Bahkan bukan hanya untuk dinikmati sendiri. Resep nenek ini pula yang menjadi embrio dirinya membuka usaha. Sebab, setelah membuat kue itu dia lalu minta agar dicoba oleh teman-temannya. Dan ternyata mereka suka. Bahkan beberapa teman juga ikut order. “Dulu belum ada FB seperti sekarang. Jualnya hanya ke teman-teman sendiri,” katanya.

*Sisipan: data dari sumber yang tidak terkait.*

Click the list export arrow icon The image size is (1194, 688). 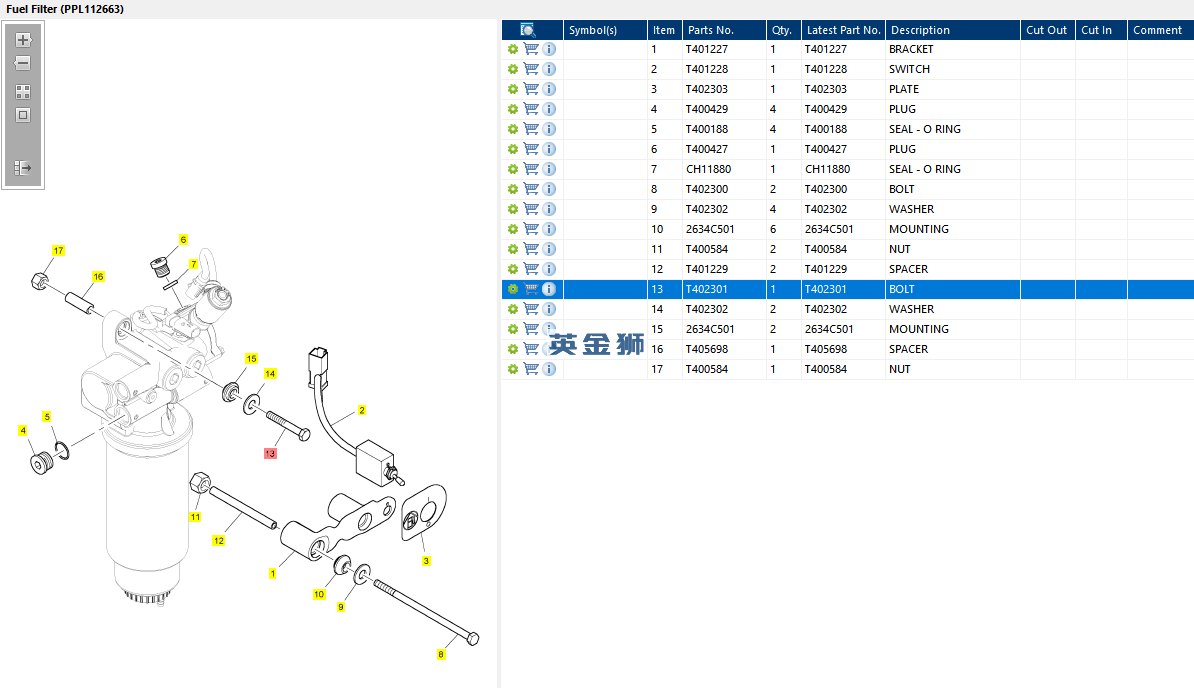(23, 167)
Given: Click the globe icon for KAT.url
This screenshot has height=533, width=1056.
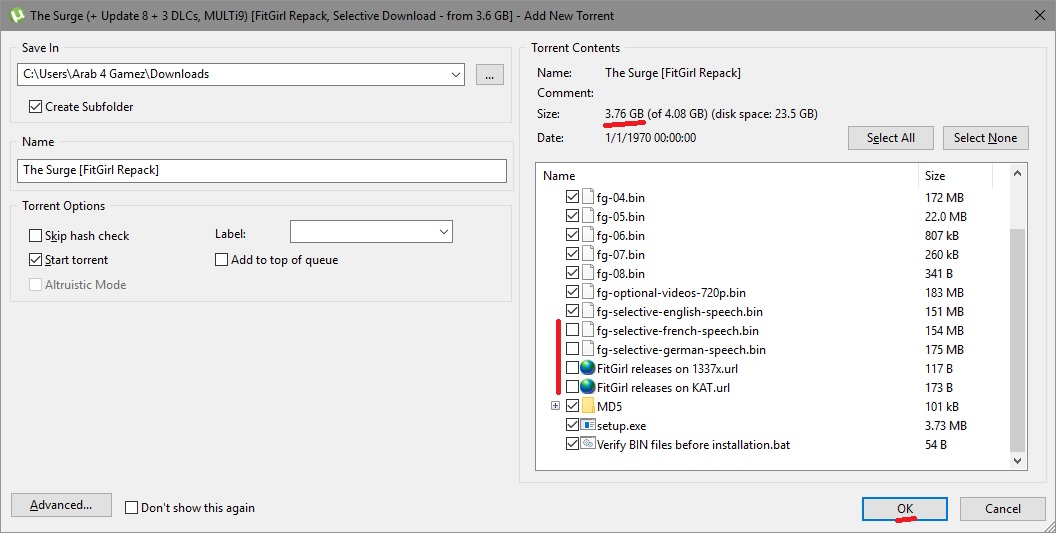Looking at the screenshot, I should (588, 387).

Resep kue tradisional bukan hanya cucur, getas, atau gemblong saja. Dia lalu mencoba kue lain. Dan ini menjadi pengalaman tak terlupakan ketika mencoba resep membuat kue bikang. Betapa tidak, semua resep sudah dia coba. Semua ahli kue bikang di daerah asalnya sudah ditanya, tapi setelah dia terapkan satu per satu langkahnya ternyata belum juga berhasil.
Berkali-kali dia mencoba belum berhasil. Cie Siang memutar otak. Ada apa? Apa ada yang salah? “Padahal semua langkah-langkahnya sudah saya ikuti. Kalau di Indonesia kan pakai santan asli, di sini santan kalengan, sehingga beda banget hasilnya,” katanya.
Lantas bagaimana hasilnya? Bikang produksi Cie Siang ternyata mirip batu. Ketika sejumlah temannya dia minta mencoba kue ini, mereka kompak menilai: keras!
“Saya kasih tester ke temen saya. Mereka bilang, kue ini (bikang) kalau dilempar ke anjing, pasti bisa ‘kaing… kaing…’ sebab keras banget seperti batu hahaha,” katanya sambil tertawa ngakak.
Dan itulah tantangan dari seseorang yang menggeluti kuliner. Cie Siang terus saja mencoba resep demi resep hingga akhirnya berhasil membuat bikang yang enak dan lembut. Tidak lagi “membatu”.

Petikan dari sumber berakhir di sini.